Influence of Hemilabile Arm and Amide Functionality in the Ligand Backbone on Chemical and Electrochemical Dioxygen Reduction Catalyzed by Mononuclear Copper(II) Complexes

Four mononuclear copper(II) complexes, [(DPA-OH)Cu(CH₃OH)(ClO₄)](ClO₄) (1), [(DPA-OMe)Cu(CH₃OH)(ClO₄)](ClO₄) (2), [(6-Amide-DPA-OMe)Cu](ClO₄)₂ (3) and [(6-Amide₂-DPA-OMe)Cu](ClO₄)₂ (4), of flexidentate ligands bearing hemilabile (hydroxy)methoxyethyl and/or amide group on DPA (di(2-picolyl)amine) backbone were isolated to explore their potency in catalyzing chemical and electrochemical oxygen reduction reaction (ORR). The role of a hemilabile arm, as well as amide functionality on the ligand backbone in affecting the rate-determining step (RDS) of the overall catalytic cycle has been explored and compared with that of the analogous [(tmpa)Cu](ClO₄)₂ (tmpa = tris(2-pyridylmethyl)amine) and [(PV-tmpa)Cu](ClO₄)₂ (PV-tmpa = bis(pyrid-2-ylmethyl){[6-(pivalamido)pyrid-2-yl]methyl}-amine) complexes. The hemilabile arm in these complexes results in an overall third-order rate, with k_cat values ranging from 10³ to 10⁴ M^–2s^–1 during dioxygen reduction catalysis.
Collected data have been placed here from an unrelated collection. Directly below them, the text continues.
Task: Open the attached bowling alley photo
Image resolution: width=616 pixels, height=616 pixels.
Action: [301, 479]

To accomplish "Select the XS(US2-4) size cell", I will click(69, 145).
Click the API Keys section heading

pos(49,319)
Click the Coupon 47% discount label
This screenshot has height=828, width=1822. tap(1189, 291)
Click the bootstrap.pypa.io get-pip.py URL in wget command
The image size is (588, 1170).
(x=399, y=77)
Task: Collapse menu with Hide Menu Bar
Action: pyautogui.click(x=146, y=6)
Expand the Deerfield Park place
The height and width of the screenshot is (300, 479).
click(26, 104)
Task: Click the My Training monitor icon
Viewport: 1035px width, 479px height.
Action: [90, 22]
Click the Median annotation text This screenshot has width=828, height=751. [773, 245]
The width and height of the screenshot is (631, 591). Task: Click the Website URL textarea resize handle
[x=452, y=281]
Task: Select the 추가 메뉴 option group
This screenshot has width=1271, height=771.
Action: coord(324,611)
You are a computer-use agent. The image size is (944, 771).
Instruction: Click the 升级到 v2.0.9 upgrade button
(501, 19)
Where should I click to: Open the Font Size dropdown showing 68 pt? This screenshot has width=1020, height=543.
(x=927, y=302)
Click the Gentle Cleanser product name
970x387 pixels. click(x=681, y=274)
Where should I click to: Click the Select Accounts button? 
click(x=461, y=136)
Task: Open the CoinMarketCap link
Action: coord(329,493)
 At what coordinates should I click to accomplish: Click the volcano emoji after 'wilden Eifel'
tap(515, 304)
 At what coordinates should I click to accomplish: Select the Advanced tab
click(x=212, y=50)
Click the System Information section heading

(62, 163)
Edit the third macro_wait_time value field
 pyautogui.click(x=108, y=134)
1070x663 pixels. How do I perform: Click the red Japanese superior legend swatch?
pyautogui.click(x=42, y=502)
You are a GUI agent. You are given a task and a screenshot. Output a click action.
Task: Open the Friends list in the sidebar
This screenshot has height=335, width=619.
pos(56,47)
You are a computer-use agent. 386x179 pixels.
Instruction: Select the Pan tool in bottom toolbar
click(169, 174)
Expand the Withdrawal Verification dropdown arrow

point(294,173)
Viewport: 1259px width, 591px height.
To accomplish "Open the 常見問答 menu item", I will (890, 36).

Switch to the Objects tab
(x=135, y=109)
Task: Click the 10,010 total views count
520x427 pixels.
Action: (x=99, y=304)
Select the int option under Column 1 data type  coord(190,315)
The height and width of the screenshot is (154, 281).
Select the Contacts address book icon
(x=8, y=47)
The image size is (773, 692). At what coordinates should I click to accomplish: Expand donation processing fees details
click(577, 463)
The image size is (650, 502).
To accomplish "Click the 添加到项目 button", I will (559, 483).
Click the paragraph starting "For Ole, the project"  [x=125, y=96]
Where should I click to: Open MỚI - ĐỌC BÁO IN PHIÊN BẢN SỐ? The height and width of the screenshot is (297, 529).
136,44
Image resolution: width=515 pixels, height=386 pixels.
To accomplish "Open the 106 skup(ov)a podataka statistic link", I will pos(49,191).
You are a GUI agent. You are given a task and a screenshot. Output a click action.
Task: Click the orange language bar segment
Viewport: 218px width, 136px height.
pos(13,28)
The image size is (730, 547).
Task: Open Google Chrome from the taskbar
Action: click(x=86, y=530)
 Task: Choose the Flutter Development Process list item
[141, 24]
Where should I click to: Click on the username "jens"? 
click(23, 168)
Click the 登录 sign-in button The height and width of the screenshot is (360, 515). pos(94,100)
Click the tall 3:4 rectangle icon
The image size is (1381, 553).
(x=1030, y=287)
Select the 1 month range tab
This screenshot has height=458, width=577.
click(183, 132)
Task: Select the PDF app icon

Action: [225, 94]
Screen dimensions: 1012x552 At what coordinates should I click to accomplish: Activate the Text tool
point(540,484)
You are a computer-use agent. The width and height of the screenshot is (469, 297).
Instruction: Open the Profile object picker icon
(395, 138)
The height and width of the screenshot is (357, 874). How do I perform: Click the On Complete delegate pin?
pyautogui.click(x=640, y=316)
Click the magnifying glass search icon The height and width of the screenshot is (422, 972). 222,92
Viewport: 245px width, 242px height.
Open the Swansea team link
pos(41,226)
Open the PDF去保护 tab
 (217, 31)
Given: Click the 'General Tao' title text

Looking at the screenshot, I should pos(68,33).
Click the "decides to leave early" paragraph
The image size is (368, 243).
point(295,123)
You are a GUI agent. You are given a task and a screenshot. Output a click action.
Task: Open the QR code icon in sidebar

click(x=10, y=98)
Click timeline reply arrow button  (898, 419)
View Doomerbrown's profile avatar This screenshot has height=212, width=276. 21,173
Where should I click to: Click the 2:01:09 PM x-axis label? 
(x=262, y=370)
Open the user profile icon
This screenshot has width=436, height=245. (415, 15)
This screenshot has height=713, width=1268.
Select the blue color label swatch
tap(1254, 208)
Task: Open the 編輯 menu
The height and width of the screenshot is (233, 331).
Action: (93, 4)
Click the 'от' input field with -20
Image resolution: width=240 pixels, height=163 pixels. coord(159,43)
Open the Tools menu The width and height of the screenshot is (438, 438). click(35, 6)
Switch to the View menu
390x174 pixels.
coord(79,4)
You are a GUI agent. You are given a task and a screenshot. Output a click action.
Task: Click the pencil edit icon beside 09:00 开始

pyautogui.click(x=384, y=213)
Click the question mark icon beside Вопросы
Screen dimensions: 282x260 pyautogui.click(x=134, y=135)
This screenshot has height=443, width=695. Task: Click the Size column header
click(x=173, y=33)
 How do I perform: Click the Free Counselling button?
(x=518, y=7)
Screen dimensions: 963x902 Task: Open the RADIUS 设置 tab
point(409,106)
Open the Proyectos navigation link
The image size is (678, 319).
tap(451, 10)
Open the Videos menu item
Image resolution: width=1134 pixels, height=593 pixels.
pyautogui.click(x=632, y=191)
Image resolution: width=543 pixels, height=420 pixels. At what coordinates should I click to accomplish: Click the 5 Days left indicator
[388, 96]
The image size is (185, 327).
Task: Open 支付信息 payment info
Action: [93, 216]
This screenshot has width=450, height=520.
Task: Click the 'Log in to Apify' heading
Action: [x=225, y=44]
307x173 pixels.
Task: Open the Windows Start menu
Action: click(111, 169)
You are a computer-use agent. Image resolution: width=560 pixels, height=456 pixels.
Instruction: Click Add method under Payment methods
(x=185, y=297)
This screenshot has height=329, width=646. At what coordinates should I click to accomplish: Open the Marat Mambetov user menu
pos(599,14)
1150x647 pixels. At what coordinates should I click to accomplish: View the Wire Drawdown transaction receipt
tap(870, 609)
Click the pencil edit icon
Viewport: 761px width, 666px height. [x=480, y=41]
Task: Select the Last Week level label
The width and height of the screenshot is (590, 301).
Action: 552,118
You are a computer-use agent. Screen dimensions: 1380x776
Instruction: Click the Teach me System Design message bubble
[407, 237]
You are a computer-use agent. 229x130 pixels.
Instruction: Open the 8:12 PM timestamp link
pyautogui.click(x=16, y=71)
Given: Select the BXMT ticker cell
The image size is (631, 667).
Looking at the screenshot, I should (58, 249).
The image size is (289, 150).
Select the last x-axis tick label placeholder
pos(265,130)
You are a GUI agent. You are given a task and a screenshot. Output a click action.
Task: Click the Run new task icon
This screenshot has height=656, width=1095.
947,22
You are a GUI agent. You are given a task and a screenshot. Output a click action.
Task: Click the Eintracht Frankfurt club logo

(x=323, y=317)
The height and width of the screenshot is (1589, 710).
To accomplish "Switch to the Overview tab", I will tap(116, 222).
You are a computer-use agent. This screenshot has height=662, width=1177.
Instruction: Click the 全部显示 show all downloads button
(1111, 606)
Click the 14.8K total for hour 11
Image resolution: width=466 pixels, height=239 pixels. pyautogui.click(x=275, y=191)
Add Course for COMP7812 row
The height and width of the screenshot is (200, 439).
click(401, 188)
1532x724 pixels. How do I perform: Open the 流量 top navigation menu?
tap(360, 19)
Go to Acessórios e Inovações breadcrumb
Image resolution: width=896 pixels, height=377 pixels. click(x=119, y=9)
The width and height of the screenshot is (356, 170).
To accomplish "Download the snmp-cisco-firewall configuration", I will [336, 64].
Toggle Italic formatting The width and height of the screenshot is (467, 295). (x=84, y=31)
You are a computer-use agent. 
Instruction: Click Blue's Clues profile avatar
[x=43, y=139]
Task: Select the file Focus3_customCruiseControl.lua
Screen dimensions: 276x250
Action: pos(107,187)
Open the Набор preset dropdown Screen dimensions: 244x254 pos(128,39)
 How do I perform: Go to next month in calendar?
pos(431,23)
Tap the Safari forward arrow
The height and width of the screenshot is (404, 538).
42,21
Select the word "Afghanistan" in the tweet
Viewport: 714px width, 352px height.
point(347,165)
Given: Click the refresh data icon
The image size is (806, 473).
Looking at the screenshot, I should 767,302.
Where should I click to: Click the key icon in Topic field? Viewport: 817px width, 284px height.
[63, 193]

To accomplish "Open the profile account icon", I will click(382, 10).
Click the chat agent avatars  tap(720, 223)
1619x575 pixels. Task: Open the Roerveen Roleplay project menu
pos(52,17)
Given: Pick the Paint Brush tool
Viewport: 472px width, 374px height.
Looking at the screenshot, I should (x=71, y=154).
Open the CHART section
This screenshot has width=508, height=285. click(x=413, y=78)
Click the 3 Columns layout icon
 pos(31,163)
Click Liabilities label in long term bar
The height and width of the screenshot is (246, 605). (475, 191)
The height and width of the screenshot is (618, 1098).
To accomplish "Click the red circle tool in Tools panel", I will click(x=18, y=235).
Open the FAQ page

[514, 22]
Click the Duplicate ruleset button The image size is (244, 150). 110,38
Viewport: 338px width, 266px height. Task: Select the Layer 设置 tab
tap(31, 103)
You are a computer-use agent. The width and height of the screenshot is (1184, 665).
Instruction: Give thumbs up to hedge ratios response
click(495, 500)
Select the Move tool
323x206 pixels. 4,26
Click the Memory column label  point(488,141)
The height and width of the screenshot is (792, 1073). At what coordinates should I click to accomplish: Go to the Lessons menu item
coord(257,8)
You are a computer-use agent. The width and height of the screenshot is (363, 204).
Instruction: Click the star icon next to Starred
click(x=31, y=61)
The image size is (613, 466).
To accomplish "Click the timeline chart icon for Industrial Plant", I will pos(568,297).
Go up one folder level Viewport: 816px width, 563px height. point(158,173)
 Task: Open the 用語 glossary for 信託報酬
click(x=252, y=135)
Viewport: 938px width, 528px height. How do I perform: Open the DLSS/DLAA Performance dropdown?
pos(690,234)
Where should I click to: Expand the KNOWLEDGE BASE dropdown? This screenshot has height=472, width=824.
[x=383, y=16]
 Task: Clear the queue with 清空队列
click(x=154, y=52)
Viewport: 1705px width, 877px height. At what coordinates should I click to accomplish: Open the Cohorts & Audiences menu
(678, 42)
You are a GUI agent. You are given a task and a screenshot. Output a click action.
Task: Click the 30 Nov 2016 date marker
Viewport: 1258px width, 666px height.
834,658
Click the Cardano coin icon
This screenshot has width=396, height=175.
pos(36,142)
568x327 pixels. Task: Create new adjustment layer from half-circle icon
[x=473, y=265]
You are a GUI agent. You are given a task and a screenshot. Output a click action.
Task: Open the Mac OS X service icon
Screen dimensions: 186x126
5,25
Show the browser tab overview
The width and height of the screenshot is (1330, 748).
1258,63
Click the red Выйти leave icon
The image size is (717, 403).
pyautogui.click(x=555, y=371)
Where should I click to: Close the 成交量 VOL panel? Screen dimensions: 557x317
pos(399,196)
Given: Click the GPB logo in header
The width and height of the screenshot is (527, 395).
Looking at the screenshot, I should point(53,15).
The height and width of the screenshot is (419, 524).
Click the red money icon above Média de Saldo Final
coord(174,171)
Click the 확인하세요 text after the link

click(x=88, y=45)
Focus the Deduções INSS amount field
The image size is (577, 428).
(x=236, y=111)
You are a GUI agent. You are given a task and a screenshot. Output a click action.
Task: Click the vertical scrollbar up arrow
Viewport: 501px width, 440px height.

All the complexes except complex 4 selectively reduce dioxygen via the 4e^–/4H⁺ reduction pathway to water (H₂O) using decamethylferrocene (Fc*) as a sacrificial reductant in acidic acetone at 298 K. In contrast, altering the reaction conditions from a chemical to an electrochemical ambiance in phosphate buffer displays a reverse order of ORR activity of the complexes while maintaining the same product selectivity as observed in chemical ORR catalysis in acetone.